Ballymun gets a new local hero


IF THERE was an award for the most democratic piece of public art in Ireland, a magnificent new sculpture due to be unveiled next week in Ballymun, Dublin would gallop away with it.

The sculpture, by artist John Byrne, references classical equestrian art but toys with tradition by placing the figure of a teenage girl from Ballymun – resplendent in bronze tracksuit and velcro-fastened runners – as the bareback rider on the horse.

Misneach, “courage” in Irish, is a stunning piece of work to rival that other classic Ballymun equine pop culture moment from The Commitments, where a horse is seen being led into a lift because “the stairs would kill him”.

Byrne was commissioned by Breaking Ground, the Per Cent for Art scheme that accompanied Ballymun’s redevelopment, to create a piece of public art for the area’s town centre. In a YouTube video of the making of MisneachBelfast-born Byrne explains he was interested in subverting the military sculptures found in squares and towns across Europe, which invariably feature military men astride horses.

“These things are commonplace in European towns and cities – nearly always men military men the great and the good as it were, but of course one person’s hero is another’s tyrant,” Byrne says.
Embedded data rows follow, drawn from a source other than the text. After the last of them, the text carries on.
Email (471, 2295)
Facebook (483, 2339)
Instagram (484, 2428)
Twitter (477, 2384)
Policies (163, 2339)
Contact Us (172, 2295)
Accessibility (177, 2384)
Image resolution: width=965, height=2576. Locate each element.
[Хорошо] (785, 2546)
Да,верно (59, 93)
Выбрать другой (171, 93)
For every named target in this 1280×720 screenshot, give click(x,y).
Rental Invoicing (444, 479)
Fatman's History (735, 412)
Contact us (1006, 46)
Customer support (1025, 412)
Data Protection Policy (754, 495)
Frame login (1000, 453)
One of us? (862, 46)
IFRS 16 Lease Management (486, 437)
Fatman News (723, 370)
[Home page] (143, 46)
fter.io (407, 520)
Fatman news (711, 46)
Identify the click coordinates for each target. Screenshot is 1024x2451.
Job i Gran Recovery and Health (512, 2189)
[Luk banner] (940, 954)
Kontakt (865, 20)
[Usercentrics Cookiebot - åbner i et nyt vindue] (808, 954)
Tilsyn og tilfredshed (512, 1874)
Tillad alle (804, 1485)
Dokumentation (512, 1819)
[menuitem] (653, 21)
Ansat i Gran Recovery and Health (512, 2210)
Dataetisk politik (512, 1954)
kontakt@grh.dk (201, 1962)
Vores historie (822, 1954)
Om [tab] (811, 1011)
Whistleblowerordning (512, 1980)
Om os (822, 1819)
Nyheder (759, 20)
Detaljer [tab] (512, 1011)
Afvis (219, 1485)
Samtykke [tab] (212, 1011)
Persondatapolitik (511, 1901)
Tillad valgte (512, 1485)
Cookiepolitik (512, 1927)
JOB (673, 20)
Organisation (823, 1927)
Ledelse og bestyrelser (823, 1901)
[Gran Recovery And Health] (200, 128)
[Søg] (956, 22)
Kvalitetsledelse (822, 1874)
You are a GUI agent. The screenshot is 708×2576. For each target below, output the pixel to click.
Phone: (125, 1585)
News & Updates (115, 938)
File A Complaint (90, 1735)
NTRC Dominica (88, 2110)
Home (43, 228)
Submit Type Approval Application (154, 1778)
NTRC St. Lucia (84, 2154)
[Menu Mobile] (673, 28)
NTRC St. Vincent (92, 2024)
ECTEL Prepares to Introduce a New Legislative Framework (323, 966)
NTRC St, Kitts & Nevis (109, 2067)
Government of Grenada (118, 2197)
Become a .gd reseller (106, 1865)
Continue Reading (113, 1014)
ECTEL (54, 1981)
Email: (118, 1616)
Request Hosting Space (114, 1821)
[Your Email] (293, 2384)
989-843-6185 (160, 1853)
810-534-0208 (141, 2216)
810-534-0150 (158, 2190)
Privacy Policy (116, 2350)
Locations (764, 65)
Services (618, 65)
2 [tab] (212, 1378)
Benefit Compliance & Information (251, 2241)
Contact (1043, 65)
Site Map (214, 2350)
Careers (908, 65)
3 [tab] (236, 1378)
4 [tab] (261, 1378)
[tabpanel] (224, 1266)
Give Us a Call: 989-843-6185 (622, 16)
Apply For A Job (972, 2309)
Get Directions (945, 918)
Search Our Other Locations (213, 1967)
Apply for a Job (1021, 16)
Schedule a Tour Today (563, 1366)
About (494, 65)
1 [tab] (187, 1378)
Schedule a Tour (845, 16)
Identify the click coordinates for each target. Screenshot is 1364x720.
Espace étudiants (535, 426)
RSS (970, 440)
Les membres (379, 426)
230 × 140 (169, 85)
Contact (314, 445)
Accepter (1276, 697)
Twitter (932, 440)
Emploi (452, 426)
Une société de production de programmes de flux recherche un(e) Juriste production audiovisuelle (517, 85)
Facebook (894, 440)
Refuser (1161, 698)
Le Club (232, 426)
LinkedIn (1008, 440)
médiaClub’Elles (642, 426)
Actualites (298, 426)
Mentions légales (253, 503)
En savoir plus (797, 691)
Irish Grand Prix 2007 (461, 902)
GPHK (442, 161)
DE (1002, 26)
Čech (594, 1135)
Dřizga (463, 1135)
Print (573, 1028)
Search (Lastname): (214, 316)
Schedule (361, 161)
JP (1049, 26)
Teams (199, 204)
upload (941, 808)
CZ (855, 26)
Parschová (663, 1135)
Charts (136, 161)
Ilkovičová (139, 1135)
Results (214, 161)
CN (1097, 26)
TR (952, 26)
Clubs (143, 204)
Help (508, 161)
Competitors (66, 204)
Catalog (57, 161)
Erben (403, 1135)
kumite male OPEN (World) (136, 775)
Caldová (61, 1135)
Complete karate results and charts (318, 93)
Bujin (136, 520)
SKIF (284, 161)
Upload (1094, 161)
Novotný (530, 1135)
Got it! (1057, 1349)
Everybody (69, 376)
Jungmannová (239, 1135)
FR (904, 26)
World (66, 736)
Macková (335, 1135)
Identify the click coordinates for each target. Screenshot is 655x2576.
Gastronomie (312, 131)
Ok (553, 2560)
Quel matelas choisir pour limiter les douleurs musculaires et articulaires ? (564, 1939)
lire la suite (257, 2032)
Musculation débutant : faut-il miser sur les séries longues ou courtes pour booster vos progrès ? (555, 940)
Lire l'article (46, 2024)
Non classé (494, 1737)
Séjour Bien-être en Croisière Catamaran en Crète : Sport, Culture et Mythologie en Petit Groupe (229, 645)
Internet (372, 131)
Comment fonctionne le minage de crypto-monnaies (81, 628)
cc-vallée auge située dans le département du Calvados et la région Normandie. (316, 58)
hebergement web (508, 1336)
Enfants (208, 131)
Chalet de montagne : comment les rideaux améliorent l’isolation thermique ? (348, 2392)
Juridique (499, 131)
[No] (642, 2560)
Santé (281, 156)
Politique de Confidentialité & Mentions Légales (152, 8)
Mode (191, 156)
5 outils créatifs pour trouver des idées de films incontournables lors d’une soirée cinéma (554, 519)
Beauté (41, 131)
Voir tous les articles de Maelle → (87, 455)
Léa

He also wanted to celebrate the tradition of young people riding horses bareback around Dublin.

The artist, who made Dublin’s Last Suppermural for the city’s Italian Quarter, was aware of John Henry Foley’s bronze horse used in the Gough Memorial in the Phoenix Park, near where he lives in Cabra. The work by Queen Victoria’s favourite sculptor was blown up in 1957 and sold by the Office of Public Works to a member of the Guinness family who gifted it to an ancestor of Gough’s, Sir Humphrey Wakefield. Byrne discovered that Wakefield restored the monument and resurrected it in the grounds of his home at Chillingham Castle, Northumberland. “I thought he would tell me to take a jump but he was delighted when I asked if I could copy his horse,” says Byrne.

From the beginning, a young local woman was always going to feature on the horse to assert the idea that people from all walks of life can be as heroic as the most celebrated, mostly male, mostly older public figures.

Back in 2007 open auditions were held in Ballymun to find a teenager between 13 and 18 who had a genuine love of horses. Eventually, 20 teenagers were photographed on horseback and the then 17-year-old Toni Marie Shields was chosen. She was scanned using state-of-the-art 3D software to make a mould for the work. Her mould and the mould from the model of the Gough horse were then combined to make the bronze sculpture.

A soft green patina applied at the end of the process gives the work an antiquated feel and the effect is of a sculpture straight out of the 18th century. “Ah, it’s lovely but it’s huge,” was Toni-Marie’s response when she first saw herself in bronze, one-and-half times life size.

The work, which is awaiting its inevitable nickname, will be placed on a hand-carved stone plinth just inside the gates of Trinity Comprehensive School in Ballymun and resited on Main Street when the Metro rail project is completed.